Page 8 of The Fall-Out

‘Not exactly a hardship, is it?’ Patch asked, and Zara brushed a finger over his cheek in a way that made me turn away from them, feeling suddenly superfluous.

‘This wine is practically taking the enamel off my teeth,’ Abbie was saying. ‘It’s like I’m experiencing tomorrow’s hangover today.’

‘It’ll be totally worth it though,’ Rowan replied. ‘You know there are some hangovers where you wake up and think, Why did I even do that? and some where you’re like, Fair do’s, I’ll take how I’m feeling right now?’

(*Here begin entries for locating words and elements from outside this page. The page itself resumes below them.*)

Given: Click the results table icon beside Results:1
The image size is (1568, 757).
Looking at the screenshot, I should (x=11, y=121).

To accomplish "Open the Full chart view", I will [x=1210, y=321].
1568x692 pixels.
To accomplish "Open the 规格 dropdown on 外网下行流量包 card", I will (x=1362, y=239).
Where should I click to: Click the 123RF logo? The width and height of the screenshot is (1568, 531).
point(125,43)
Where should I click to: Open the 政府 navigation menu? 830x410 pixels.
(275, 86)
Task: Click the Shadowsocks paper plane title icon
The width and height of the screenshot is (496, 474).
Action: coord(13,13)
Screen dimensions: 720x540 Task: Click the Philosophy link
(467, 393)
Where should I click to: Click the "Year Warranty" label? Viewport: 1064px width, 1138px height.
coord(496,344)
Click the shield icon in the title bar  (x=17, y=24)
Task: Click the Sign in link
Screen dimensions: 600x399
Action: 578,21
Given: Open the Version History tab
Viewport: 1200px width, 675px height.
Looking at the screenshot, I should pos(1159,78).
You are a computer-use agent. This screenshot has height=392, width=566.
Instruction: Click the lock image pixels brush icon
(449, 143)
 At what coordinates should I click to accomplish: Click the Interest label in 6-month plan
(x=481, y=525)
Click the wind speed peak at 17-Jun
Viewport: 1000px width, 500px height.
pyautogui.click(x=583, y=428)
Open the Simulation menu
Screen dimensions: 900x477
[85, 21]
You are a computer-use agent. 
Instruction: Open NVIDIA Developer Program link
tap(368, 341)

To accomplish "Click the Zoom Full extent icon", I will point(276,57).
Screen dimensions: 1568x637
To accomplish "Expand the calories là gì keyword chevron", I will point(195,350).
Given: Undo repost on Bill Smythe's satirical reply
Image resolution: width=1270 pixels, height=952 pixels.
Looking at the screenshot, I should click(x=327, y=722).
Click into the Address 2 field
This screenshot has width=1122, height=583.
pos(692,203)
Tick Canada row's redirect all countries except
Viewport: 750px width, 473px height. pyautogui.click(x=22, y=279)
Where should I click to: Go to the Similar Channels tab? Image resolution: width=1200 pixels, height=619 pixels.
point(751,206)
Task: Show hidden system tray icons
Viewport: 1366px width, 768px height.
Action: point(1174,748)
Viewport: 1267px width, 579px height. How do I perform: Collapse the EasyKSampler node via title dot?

I laughed. ‘When you’re trying not to spew on the Tube, but at the same time you’re looking round at everyone else and thinking, I bet you wish you had as good a time as me last night.’

Abbie glugged some more wine. ‘And your boss gives you a bollocking for being late and you just grin inanely at her.’

‘And then you go and buy a bacon roll and a KitKat and you’re instantly cured,’ Rowan chipped in.

We all laughed, and I was sure we already knew we’d still be friends tomorrow. I barely registered when another man joined the party – a blond, movie-star-handsome guy who seemed to immediately hit it off with Kate.

‘What’s your favourite colour?’ I overheard her ask.

‘Purple, obviously. The colour of royalty, mystery and of course Cadbury’s Dairy Milk. Yours?’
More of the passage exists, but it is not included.